15 November 2021
Director of Yad Vashem's Art Collection and Curator of the Museum of Holocaust Art at Yad Vashem Eliad Moreh Rosenberg received the Lifetime Achievement Award, in the category of "European Cultural Manager 2021," of the European Cultural Brands Awards at a ceremony in Dresden last week.
Moreh Rosenberg was first nominated for this award in 2017, following the hugely successful exhibition "Art from the Holocaust" displayed at the Deutsches Historisches Museum, which she curated.
"The mission of the Art Department at Yad Vashem, and the World Holocaust Remembrance Center in general, is to collect, preserve, research and exhibit items from the Holocaust period, including artworks created during the time of the Holocaust," states Moreh Rosenberg. "Our collection, which is the largest of its kind in the world, tells the remarkable story of men, women and children who produced art at great risk to their lives – in order to ensure that humanity would know about them, their hopes and their dreams, as well as their fellow Jews. I hope that this recognition will give wider exposure to the memory of these artists and the incredible works they produced – which testify to the power of the human spirit to overcome the most difficult circumstances, and as such constitute a true source of inspiration for all of us today."

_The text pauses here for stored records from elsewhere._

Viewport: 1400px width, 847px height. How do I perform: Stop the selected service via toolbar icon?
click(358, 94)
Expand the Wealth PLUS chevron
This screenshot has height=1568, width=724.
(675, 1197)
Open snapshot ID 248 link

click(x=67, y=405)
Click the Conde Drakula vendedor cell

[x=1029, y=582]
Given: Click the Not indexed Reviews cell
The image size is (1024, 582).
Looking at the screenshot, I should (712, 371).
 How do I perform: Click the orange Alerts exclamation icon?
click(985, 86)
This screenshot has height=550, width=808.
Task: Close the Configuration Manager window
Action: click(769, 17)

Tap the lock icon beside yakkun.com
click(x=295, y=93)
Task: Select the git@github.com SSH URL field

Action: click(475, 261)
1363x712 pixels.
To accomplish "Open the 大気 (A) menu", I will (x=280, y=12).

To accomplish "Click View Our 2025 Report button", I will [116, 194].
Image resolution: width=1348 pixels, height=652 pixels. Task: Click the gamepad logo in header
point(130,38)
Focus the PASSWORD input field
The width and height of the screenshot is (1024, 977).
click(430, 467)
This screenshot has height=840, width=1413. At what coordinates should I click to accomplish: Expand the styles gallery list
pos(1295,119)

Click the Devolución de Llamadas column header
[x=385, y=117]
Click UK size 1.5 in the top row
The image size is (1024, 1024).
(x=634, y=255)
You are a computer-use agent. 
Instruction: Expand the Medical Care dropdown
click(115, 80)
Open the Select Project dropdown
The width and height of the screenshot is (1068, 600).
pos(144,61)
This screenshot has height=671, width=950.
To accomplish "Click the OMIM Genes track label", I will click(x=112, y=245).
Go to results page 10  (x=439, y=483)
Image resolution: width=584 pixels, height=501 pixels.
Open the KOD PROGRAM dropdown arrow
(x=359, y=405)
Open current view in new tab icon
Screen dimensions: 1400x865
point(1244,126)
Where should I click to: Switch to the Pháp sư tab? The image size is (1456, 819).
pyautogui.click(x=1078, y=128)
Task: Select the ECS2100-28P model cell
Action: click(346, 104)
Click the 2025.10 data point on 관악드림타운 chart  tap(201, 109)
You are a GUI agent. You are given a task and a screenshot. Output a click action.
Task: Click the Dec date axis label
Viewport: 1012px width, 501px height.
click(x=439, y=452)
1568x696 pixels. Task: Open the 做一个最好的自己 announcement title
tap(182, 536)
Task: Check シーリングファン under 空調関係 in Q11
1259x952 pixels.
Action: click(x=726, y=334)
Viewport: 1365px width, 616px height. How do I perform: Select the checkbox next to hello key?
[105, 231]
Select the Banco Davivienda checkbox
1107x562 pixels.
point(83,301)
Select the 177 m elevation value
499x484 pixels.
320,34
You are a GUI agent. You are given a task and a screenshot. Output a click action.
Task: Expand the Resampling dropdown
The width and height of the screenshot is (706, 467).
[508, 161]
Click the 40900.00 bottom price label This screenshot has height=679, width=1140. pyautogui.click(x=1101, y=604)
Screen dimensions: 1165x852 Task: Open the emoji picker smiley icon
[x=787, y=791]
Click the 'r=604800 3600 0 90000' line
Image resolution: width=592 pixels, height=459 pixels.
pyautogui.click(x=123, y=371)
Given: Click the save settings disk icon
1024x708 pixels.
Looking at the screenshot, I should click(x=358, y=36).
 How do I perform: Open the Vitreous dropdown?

As part of the events surrounding the awards ceremony, Moreh Rosenberg met the Mayor of Dresden together with the other recipients, and participated in a local ceremony marking the 83rd anniversary of the November Pogrom (Kristallnacht), observed this past week.
Yad Vashem's Art Collection, the largest and most wide-ranging collection of its kind in the world, includes some 12,670 pieces, most of which were created during the Holocaust. These works represent a living testimony of Jews during the Holocaust who demonstrated an awesome creative power. The artists who produced them, in ghettos, in camps and in hiding, used their tools as instruments of expression and defiance during the most cataclysmic period in their lives, in order to leave a trace of their existence for posterity.
The Museum of Holocaust Art, inaugurated in 2005, is located in Yad Vashem's Square of Hope. The Museum's rotating permanent exhibition displays some 120 works of art. Most of these works were created during the Holocaust itself or immediately afterwards, or before the war by artists later murdered during the Shoah.